The name Common Crawl is both a project and a non-profit organization that since 2011 is dedicated to crawl the World Wide Web and generate an open and accessible archive so that any person or company can access a complete copy comfortably and without having to pay anything… something like the same as Google, Bing and the rest of search engines, but in a version for the common people. According to their blog, the latest version occupies 280 terabytes and contains 2.7 billion pages. Good figures; huge but not unmanageable.

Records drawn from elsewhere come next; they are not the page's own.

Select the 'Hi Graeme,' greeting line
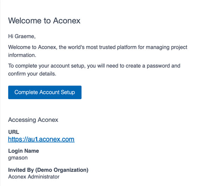Screen dimensions: 202x186 [22, 36]
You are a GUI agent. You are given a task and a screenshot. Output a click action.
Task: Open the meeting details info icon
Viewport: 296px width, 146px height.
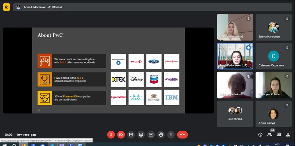[x=260, y=135]
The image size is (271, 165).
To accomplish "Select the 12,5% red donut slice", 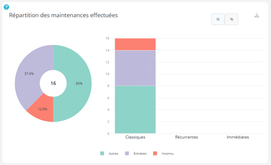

Among the projects already carried out with this data are:
- Domain popularity analysis
- Extraction of job offers
- Categorization tests
- Internet advertising analysis
- Tag search
- Recognition of sites publishing RSS feeds
- Analysis of the impact of news on the markets
- … and dozens of others
The project technically uses a bot called CCBot which is based on Apache’s Nutch. It behaves like any other bot and any webmaster can use the robots.txt robot exclusion protocol if they want to prevent it from indexing their pages or slow it down (see FAQ). The crawl is automatic and is done periodically, apparently at least once a month. Although I have not seen it specifically indicated it gives the impression that it only extracts the text of the pages, not the images or videos, which would undoubtedly occupy much more.
The average number of hyperlinks per web page is around 35 links, so this means that at the last crawl there must have been around 100 billion links on the WWW across the entire Web that they were able to crawl.